Inheritance Tax Receipts

Inheritance tax receipts for April to September 2024 totaled £4.3 billion, a 10% increase from the same period in the previous year. The ongoing trend of increasing IHT receipts is largely due to fiscal drag, as rising asset prices and frozen nil-rate bands drag more estates inside the IHT net.

With the baby boomer generation reaching average mortality, tax partner at wealth management firm Evelyn Partners, Laura Hayward, predicts that changes aimed at increasing IHT take beyond fiscal drag could reap outsize results over the coming years.
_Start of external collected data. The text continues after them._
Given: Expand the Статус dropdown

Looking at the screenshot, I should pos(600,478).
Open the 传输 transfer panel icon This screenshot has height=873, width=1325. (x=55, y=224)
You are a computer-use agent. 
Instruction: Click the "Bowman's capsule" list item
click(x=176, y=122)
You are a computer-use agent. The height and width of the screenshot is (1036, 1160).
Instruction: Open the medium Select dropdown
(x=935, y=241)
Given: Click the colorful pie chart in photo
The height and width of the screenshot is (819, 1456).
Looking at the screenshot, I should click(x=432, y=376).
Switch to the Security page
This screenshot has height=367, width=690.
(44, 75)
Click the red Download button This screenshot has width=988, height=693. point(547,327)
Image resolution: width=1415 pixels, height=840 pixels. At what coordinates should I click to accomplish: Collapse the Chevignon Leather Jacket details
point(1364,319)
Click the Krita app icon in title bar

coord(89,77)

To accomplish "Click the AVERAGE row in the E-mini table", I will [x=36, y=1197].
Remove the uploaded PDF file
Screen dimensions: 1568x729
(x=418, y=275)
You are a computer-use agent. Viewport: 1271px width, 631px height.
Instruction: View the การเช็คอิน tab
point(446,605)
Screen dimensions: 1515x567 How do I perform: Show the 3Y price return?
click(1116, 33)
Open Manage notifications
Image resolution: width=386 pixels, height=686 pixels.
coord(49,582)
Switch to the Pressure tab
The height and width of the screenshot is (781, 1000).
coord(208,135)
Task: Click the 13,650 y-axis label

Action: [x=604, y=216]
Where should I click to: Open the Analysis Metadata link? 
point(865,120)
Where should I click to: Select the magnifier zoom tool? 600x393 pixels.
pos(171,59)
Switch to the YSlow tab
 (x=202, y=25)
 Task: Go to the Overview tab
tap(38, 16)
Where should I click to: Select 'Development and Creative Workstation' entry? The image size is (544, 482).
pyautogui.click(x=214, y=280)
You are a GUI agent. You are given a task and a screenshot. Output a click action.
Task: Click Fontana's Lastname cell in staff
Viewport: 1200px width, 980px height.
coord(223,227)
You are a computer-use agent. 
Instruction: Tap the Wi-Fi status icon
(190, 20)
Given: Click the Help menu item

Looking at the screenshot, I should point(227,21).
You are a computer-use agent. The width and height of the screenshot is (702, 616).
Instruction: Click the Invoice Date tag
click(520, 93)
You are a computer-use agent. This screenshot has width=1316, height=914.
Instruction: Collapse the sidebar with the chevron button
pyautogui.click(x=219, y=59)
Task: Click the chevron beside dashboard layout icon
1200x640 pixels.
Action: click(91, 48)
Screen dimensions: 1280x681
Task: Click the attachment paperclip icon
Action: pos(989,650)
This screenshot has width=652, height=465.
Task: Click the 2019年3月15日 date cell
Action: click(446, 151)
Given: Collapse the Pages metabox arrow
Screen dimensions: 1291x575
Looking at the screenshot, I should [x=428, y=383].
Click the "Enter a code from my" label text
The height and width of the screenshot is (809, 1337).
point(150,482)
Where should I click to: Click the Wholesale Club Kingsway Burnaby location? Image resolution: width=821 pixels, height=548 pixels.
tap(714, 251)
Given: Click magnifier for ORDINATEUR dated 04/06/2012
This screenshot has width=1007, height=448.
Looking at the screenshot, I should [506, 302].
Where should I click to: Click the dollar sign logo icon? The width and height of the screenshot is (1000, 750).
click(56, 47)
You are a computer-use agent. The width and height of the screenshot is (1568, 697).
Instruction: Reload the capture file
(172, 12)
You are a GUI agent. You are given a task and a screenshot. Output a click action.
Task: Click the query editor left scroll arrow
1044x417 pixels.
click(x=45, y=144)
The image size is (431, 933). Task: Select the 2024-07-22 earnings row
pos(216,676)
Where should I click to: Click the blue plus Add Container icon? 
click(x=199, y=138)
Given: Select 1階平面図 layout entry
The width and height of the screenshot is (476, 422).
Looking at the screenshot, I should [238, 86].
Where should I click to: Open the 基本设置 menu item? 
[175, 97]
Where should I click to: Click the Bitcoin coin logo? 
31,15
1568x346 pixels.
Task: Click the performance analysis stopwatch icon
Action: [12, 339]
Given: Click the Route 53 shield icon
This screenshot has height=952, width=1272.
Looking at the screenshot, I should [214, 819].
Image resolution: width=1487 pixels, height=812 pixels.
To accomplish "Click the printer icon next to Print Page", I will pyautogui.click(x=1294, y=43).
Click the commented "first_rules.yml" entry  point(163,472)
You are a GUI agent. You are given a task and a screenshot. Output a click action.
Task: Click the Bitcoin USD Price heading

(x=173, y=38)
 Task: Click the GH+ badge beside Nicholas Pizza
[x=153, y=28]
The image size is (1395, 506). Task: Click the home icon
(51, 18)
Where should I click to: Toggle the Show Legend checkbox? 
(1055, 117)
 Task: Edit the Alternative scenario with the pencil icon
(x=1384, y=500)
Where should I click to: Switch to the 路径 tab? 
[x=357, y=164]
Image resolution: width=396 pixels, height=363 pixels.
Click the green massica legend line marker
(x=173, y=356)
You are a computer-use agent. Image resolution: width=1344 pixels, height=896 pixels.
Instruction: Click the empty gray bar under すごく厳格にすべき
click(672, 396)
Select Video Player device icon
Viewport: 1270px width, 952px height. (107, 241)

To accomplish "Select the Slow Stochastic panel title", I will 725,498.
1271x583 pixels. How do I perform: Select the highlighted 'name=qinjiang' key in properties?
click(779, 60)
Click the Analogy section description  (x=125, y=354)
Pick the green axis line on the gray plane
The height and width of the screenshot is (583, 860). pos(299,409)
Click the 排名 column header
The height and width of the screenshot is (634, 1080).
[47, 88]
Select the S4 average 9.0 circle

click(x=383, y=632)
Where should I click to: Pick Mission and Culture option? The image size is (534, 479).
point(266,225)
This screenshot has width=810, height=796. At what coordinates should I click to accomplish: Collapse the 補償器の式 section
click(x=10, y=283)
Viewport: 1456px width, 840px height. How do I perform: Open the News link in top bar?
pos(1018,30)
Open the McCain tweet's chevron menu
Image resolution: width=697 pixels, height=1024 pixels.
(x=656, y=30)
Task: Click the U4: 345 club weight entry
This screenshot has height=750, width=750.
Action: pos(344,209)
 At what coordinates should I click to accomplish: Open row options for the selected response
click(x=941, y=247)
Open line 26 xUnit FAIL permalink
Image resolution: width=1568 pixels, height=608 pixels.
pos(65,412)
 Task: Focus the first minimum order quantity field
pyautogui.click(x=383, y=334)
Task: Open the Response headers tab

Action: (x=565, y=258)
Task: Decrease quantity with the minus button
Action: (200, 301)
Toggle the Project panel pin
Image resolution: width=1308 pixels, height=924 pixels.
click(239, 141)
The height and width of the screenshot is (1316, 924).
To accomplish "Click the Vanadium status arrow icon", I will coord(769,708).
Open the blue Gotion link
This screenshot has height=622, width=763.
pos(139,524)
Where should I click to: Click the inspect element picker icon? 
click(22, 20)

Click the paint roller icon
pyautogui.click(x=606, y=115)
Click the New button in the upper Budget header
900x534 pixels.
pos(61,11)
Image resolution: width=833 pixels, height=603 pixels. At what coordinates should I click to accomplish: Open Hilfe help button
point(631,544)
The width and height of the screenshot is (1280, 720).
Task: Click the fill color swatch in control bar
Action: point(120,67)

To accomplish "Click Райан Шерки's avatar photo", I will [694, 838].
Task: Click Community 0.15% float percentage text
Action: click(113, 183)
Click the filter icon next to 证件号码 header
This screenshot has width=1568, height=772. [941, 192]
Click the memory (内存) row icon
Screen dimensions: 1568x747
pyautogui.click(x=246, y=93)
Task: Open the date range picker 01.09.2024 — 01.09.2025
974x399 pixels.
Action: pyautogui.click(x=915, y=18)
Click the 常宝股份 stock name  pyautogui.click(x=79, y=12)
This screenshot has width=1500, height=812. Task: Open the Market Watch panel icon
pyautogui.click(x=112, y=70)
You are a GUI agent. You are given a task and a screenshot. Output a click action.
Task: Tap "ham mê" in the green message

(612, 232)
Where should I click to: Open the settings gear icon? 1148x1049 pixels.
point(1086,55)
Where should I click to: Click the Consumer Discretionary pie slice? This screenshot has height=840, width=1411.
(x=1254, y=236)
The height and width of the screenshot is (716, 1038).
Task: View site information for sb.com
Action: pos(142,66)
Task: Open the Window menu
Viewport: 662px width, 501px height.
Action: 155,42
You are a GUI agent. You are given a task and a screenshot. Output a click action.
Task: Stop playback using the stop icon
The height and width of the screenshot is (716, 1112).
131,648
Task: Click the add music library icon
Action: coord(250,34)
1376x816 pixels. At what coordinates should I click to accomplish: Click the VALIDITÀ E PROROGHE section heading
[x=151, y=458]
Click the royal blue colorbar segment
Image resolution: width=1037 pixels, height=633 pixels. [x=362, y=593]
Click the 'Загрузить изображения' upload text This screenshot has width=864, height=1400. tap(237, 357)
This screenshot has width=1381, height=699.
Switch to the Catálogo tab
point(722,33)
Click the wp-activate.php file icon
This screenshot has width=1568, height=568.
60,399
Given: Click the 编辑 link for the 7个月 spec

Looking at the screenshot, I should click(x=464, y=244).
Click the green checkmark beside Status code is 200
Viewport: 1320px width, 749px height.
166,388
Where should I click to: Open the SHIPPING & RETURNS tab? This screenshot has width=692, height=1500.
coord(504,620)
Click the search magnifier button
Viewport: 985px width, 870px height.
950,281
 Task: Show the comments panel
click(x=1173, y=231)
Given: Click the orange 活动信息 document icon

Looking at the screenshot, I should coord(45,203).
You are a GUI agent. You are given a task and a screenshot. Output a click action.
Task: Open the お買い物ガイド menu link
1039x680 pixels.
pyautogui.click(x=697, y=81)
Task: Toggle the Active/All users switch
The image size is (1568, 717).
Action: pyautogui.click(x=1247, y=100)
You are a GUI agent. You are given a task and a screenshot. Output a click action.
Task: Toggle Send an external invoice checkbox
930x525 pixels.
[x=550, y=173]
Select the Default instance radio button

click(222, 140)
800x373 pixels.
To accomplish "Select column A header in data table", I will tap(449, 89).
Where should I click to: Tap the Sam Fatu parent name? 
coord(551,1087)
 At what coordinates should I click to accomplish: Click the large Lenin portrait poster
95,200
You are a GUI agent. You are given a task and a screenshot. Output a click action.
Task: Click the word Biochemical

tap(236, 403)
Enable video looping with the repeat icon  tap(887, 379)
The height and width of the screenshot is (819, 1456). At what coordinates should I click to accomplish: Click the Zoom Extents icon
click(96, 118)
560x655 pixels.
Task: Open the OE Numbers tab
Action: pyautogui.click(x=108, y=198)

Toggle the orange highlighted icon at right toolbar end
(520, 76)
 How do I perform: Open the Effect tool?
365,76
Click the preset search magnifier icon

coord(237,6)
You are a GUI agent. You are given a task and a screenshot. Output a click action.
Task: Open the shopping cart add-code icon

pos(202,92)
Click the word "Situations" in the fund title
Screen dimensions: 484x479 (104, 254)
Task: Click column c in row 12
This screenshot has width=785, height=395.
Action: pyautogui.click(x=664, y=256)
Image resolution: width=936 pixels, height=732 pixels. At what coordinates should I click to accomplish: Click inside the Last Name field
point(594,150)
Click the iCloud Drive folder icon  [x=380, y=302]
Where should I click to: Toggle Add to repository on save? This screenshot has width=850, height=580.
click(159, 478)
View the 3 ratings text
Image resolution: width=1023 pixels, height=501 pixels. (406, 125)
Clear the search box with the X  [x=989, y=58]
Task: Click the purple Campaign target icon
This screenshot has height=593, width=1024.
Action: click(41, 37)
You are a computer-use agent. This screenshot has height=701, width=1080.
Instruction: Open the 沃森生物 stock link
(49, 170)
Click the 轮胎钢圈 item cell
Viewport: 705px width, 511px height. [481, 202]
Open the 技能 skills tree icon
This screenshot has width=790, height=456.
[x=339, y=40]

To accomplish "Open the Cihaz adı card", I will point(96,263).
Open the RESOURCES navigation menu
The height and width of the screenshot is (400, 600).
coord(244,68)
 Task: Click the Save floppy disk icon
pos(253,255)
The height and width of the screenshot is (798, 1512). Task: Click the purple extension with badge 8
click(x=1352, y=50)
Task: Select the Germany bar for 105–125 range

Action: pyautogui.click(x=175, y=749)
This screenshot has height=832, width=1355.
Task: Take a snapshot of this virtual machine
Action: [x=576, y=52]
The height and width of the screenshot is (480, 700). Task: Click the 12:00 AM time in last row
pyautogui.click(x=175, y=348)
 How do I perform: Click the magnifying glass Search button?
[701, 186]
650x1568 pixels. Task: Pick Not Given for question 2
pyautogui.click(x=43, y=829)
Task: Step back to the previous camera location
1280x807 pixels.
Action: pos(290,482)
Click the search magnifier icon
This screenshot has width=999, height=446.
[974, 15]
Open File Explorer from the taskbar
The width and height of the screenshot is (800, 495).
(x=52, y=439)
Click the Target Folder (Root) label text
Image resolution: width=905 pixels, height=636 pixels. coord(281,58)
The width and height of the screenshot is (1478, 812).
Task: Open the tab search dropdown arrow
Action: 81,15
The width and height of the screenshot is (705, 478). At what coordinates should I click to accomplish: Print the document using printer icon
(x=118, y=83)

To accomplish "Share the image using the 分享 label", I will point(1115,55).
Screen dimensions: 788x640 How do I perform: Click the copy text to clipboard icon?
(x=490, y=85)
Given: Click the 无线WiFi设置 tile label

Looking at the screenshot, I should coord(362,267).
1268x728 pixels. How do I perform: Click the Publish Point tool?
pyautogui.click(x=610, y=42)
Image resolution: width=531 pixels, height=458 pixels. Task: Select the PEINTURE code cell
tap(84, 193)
Giving Gifts Before the Budget

Given the potential changes in gifting rules, it may be strategic for individuals to give gifts before the Budget to avoid any increased tax liabilities. Rumours suggest that the government is planning to cut IHT exemptions in the upcoming Budget, which could potentially result in increased IHT revenue.

In summary, the main potential IHT exemption changes in the upcoming Budget centre on lengthening the gift exemption period to ten years, introducing a lifetime gifting limit, and adjusting relief application rules on business and agricultural assets. These changes could affect estate and succession planning strategies. It is essential for individuals to stay informed and seek professional advice to ensure their estates are managed effectively.

  1. To potentially mitigate any increased tax liabilities due to potential changes in gifting rules, it might be advisable for individuals to make lifetime gifts before the upcoming Budget.
  2. Given that the government is speculated to introduce a cap on the total amount that can be gifted tax-free over a lifetime, it is important for individuals to be aware of this change's possible implications on their personal finance and estate planning.